Beattie, who died in 2015 at the age of 85, was involved in construction, demolition and fruit shops.
He was once charged with killing a man with a single punch in a packed dance hall in the West End of Glasgow – but he was cleared due to a lack of witnesses.
When the police arrested him, they regularly took at least eight men – all armed with wooden truncheons which were often broken while trying to subdue him.
Beltrami once said of his client: “Colin Beattie, to my knowledge, has never been involved in dishonesty or violence with weapons of any type.
“With his height and build, the use of a weapon would not be necessary.”
Another Beltrami favourite was safecracker Johnny Ramensky, who was released from jail during the Second World War to open safes filled with German secrets.
Known as “Gentle Johnny” because he never used violence, he frequently escaped from prison, and Beltrami represented him until his death in 1972.
His toughest case was that of former policeman Howard Wilson, who shot dead two former colleagues – Detective Constable Angus MacKenzie, below, and Constable Edward Barnett – in December 1969.
They had caught Wilson in his flat in Allison Street, Govanhill, with the proceeds of an armed bank robbery carried out earlier that day in Williamwood.
Wilson admitted both murders and was sentenced to life two months later.

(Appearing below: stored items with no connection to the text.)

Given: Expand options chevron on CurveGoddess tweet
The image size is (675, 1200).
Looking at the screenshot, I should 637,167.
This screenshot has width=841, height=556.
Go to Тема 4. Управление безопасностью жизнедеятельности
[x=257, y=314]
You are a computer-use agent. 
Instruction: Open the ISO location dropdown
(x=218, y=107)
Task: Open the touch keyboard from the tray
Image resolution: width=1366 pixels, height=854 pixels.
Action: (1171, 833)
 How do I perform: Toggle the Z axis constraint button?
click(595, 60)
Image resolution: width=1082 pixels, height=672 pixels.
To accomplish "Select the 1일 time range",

He was released in 2002 after 33 years.
Beltrami, a keen Celtic fan, was never far from the major stories of the day, news or sport.

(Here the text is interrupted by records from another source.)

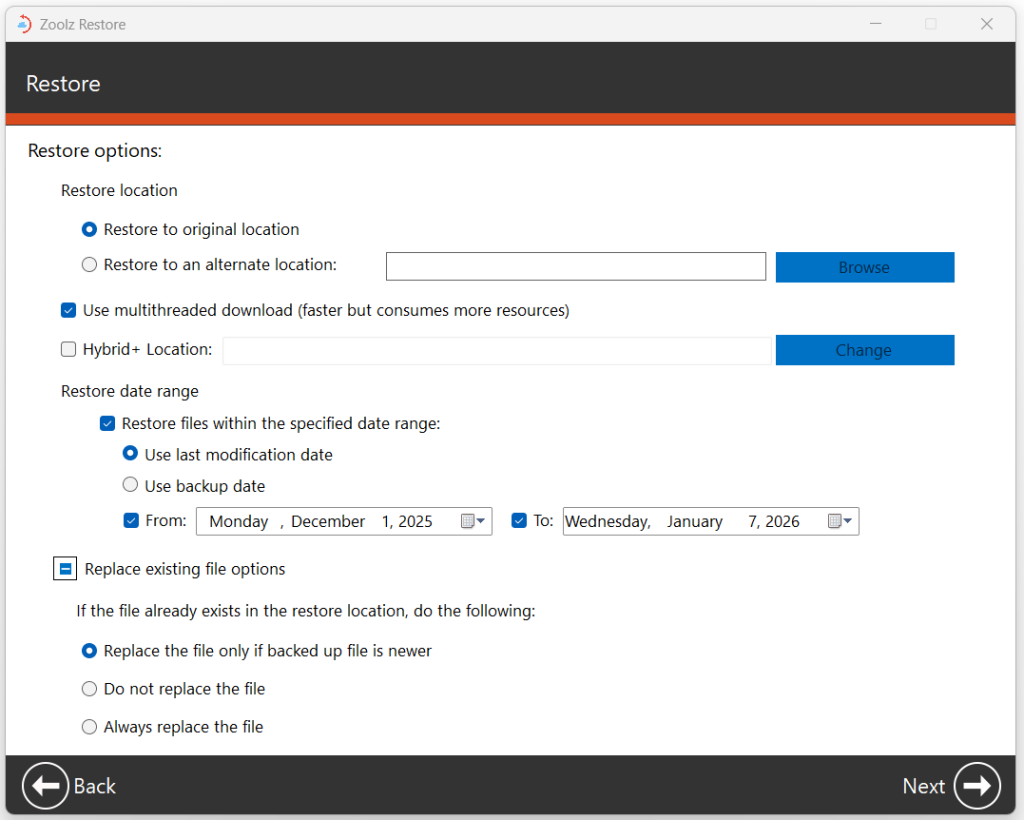Click the alternate location path field
The width and height of the screenshot is (1024, 820).
point(575,266)
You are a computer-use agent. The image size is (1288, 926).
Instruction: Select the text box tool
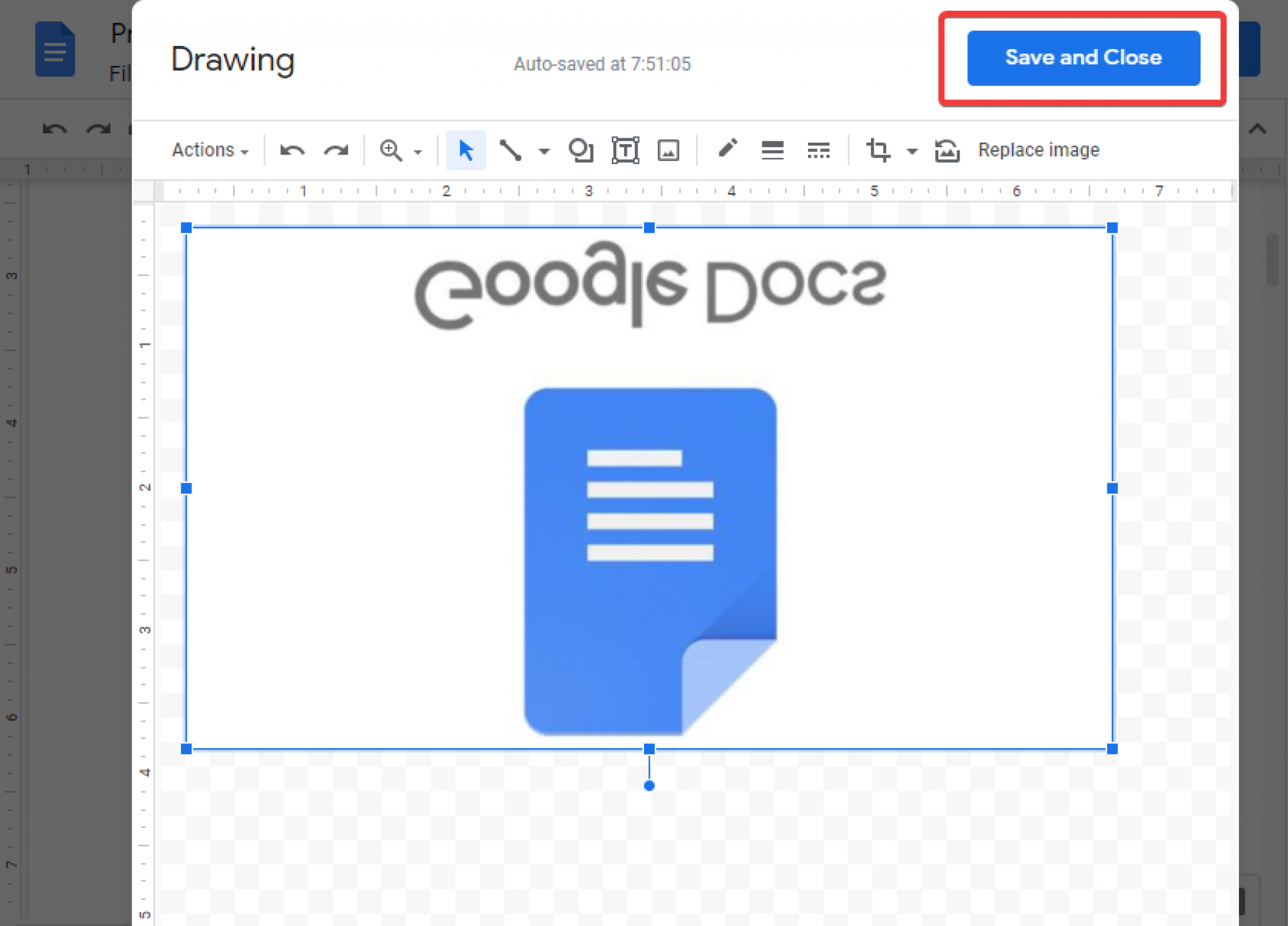point(623,150)
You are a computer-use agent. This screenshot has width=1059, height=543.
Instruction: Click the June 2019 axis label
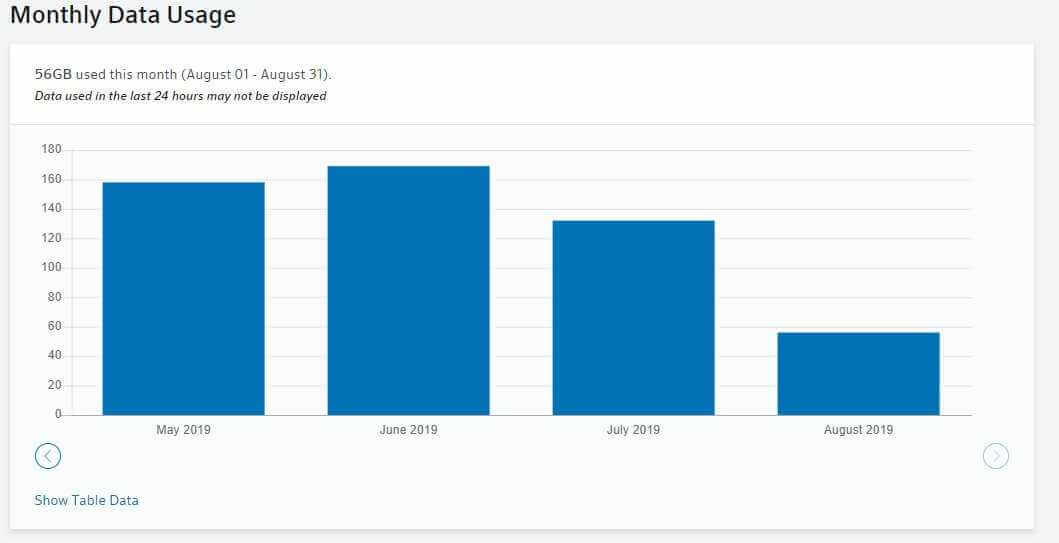(x=408, y=430)
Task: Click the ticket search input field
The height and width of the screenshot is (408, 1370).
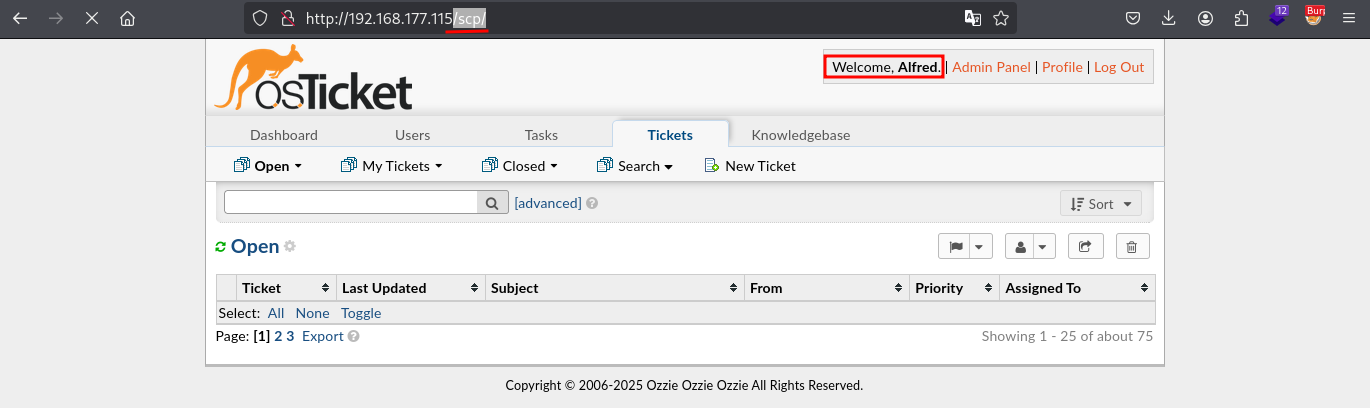Action: point(351,203)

In 1967, he could be found celebrating in the Lisbon hotel room of manager Jock Stein, shortly after the club had just won the European Cup.

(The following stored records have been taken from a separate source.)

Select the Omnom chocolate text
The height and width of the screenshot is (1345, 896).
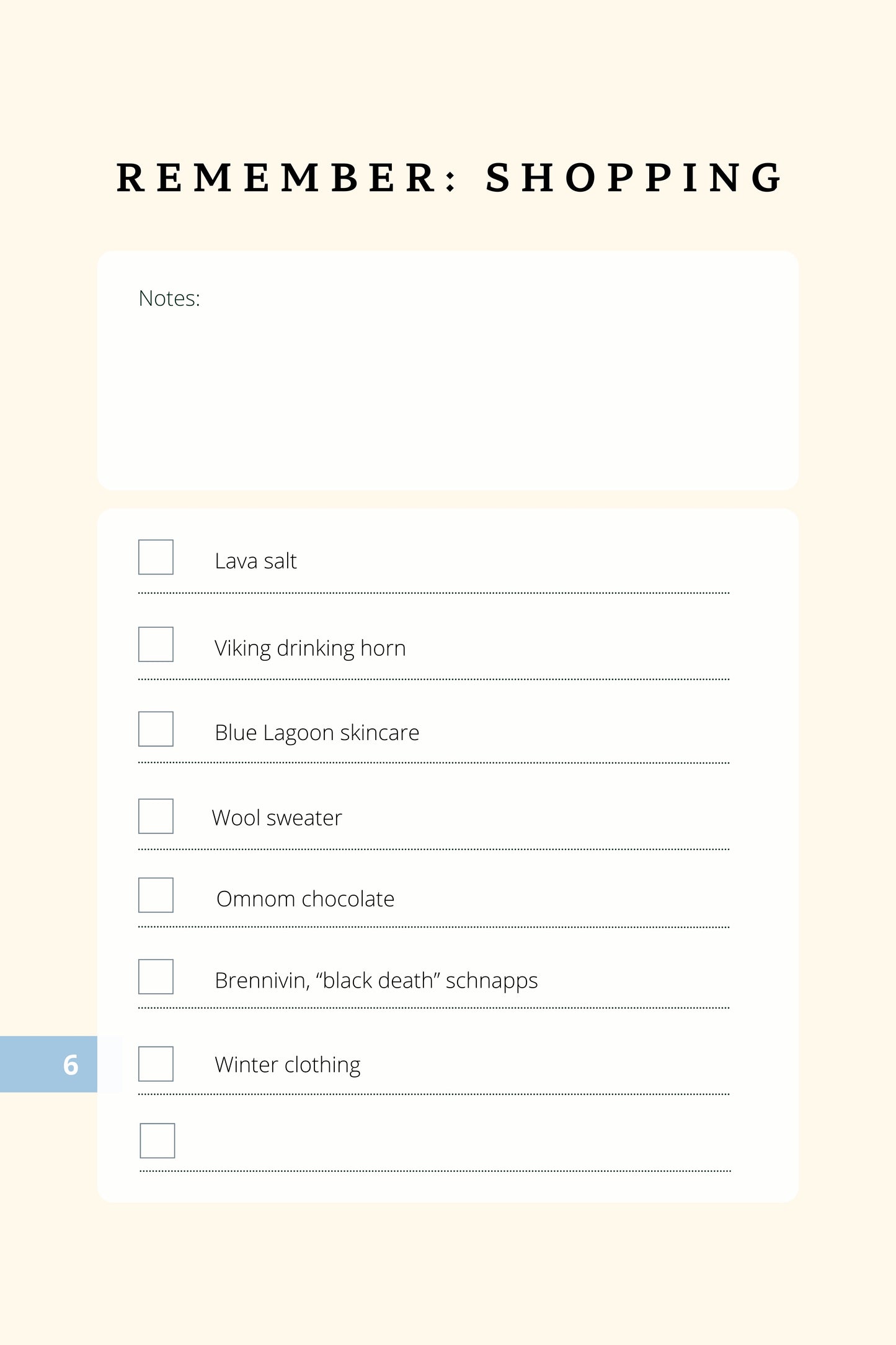[305, 899]
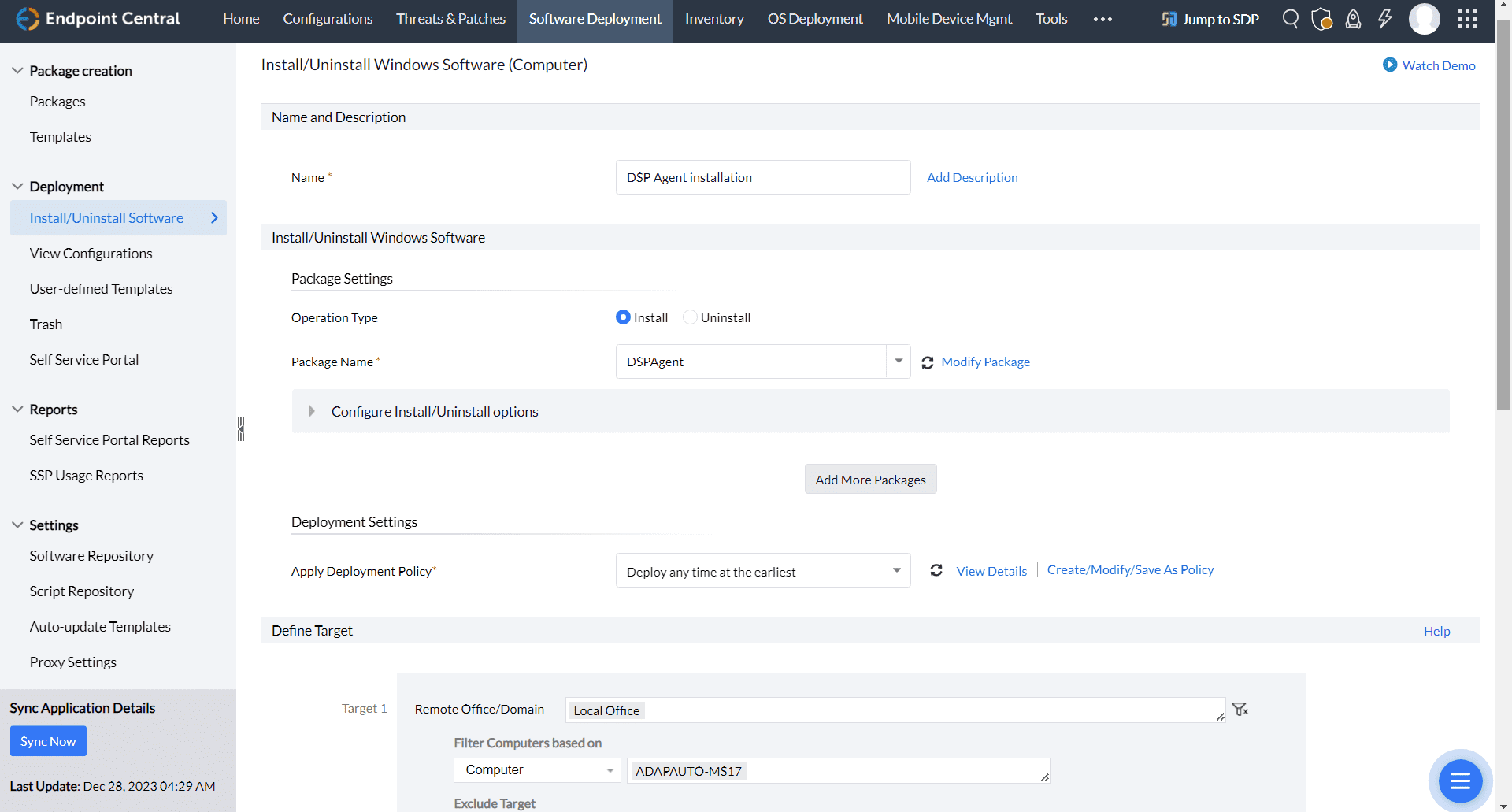Click the search magnifier icon in header
Image resolution: width=1512 pixels, height=812 pixels.
[x=1290, y=19]
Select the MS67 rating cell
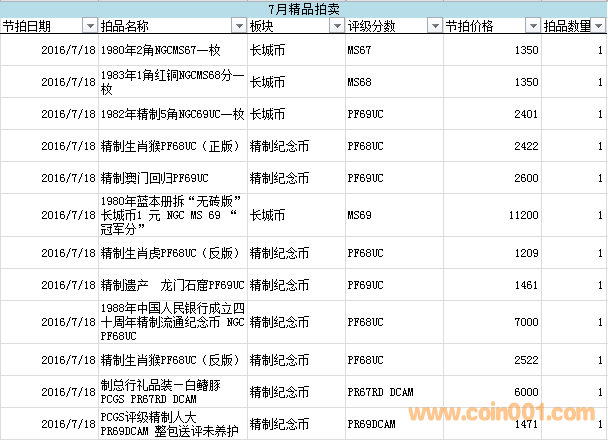 [393, 50]
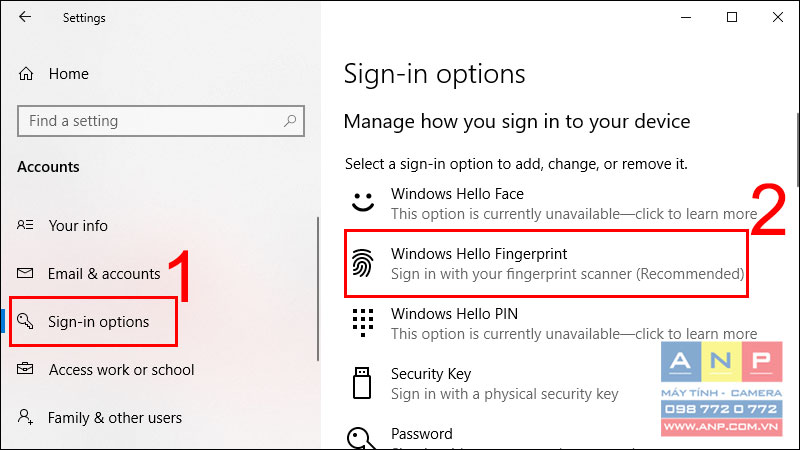Click the Windows Hello Face smiley icon
The image size is (800, 450).
click(363, 202)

He also chaired the testimonial committees for Celtic legends Jimmy Johnstone, Bobby Lennox and Danny McGrain.
Despite his allegiances Beltrami also defended Scotland’s most senior Orangeman, the Reverend Alan Hasson.
Hasson, a Church of Scotland minister in Bonhill, Dunbartonshire, was also Grand Master of the Grand Orange Order of Scotland.
In 1971, he was found guilty of defrauding the organisation out of £10,300 (worth £130,000 now) and jailed for three years.
But Beltrami had the conviction overturned on appeal after he spotted a misdirection by the judge to the jury.
His most famous case involved wrestler Andy Robins and his pet grizzly Hercules.
The bear, who appeared in the James Bond film Octopussy, was raised by Robins, but went missing in 1980 while shooting a Kleenex ad on the Hebridean island of Benbecula.
The bear was found after 24 days but Robin was prosecuted for failing to control a wild animal.
Beltrami jokingly insisted on an identity parade for Hercules with other bears.
The move was not necessary as he proved that Hercules was a working bear, not a wild animal, and the case was dropped.
In 2009, Beltrami, living in Bothwell, Lanarkshire, was given the rare accolade of honorary life membership of the Law Society of Scotland.
The society’s then president Ian Smart said: “Joe knows what it means to shape the law and change its future.”
Though Beltrami retired in the mid-1990s, he continued to work as a full-time consultant until 2008.
His three sons have also gone on to have successful legal careers, His eldest son Edwin is Wales’s chief prosecutor. Edwin’s younger brother Adrian is a QC in London. Joe’s youngest son Jason is a successful lawyer in Glasgow.
Following his death in 2015, more than 200 people – including Celtic legend Billy McNeill – attended the funeral at St Aloysius’ Church in Garnethill.
At the time, leading criminal QC Thomas Ross said: “Joseph Beltrami laid the path for all of us to follow.”
The firm Beltrami set up 62 years ago is now run by senior partner Gary McAteer, who he hired as a 20-year-old trainee lawyer in 1983.
Gary added: “Joe hit the headlines at the very beginning of his career with three murder cases in a row where the accused were acquitted. He became a star in the legal profession after that.
“Joe had a certain instinct for people and cases. He had a cleverness and insight into how things worked.
“He was a big bold character with a good sense of humour.
“There will never be another lawyer like him.”